“When you tell a 22-year-old to turn off the phone, don’t ruin the movie, they hear please cut off your left arm above the elbow” Aron said in an interview with Variety on April 13.
Aron later clarified via Twitter that texting would only be allowed in a few theaters rather than in front of every screen, but many movie consumers were still repulsed by the proposition. They quickly took to social media to voice their opinions.
On April 15, just two days after Aron originally announced the idea, AMC tweeted a statement explaining that the prospect of allowing texting during movies was dropped in response to the social media’s adverse reaction to it.
“With your advice in hand, there will be NO TEXTING ALLOWED in any of the auditoriums at AMC Theaters,” Aron explained in the statement. “Not today, not tomorrow and not in the foreseeable future.”

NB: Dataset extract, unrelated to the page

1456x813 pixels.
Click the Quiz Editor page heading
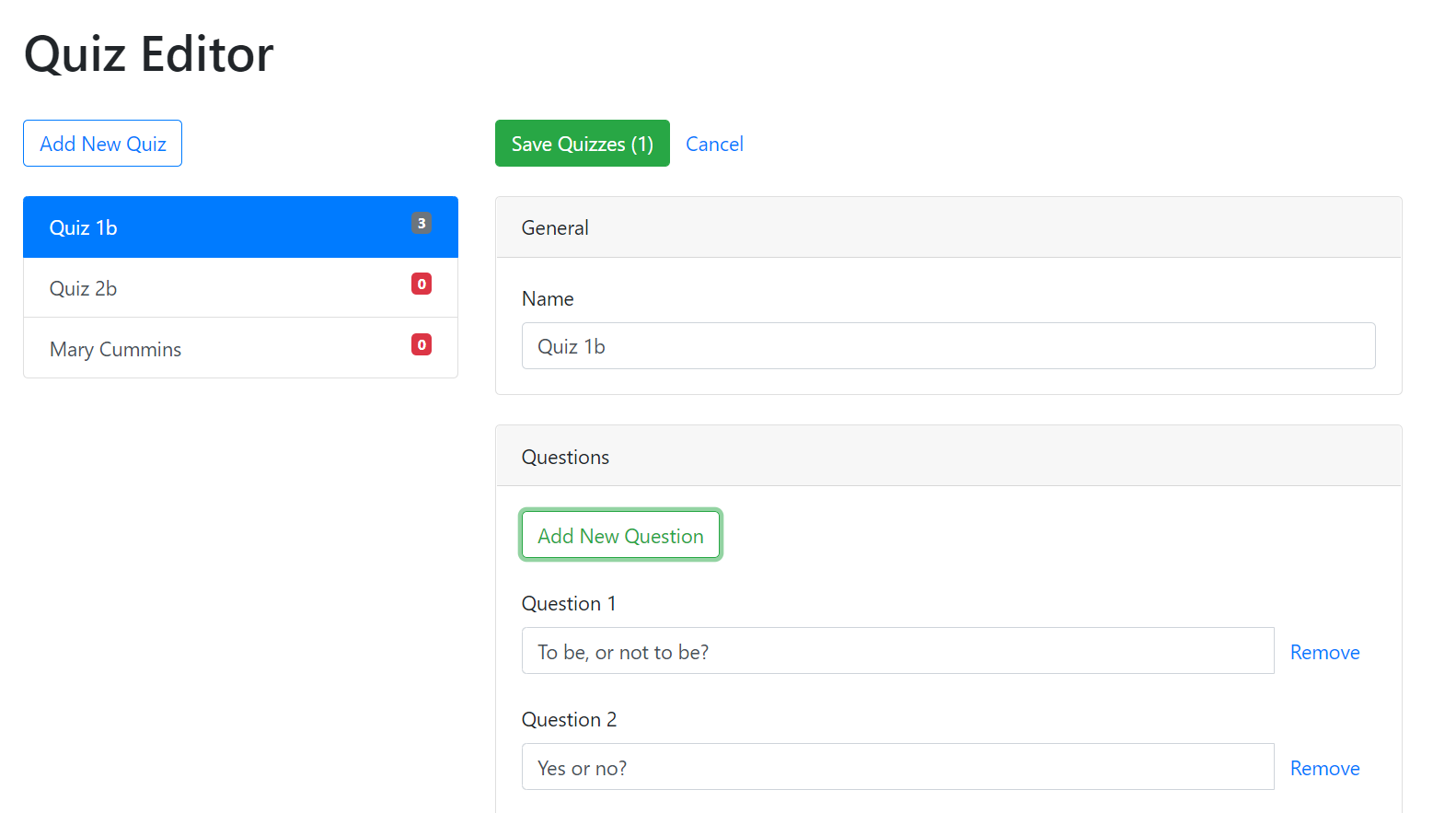click(148, 53)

Technology use in theaters has become a controversy since its advent. Since Aron specifically cited that 22-year-olds have the inability to turn their phones off during a movie, undergraduate students from the University of Denver were asked to share their opinions on the issue.Sophie Hickcox stressed that being discreet is key for whether texting in a theater is acceptable or not.
“If your brightness is down really low and if you’re being nonchalant,” Hickcox described as being okay, but more overt phone usage is “kind of obnoxious.”Other students, however, seemed to disagree with texting in theaters at all.
“It’s just distracting,” Philip Rudyk divulged, stating that other people texting during movies can be annoying. “I’m trying to enjoy a movie, I don’t want someone’s light flashing over here.”
In addition to the distraction that cell phones cause to other movie attendees, they also can distract the cell phone users themselves. University of Denver student Sarah Weiner suggests that the person texting isn’t able to completely to enjoy the film either.
“Why would you go to a movie if you’re just gonna sit there and text?”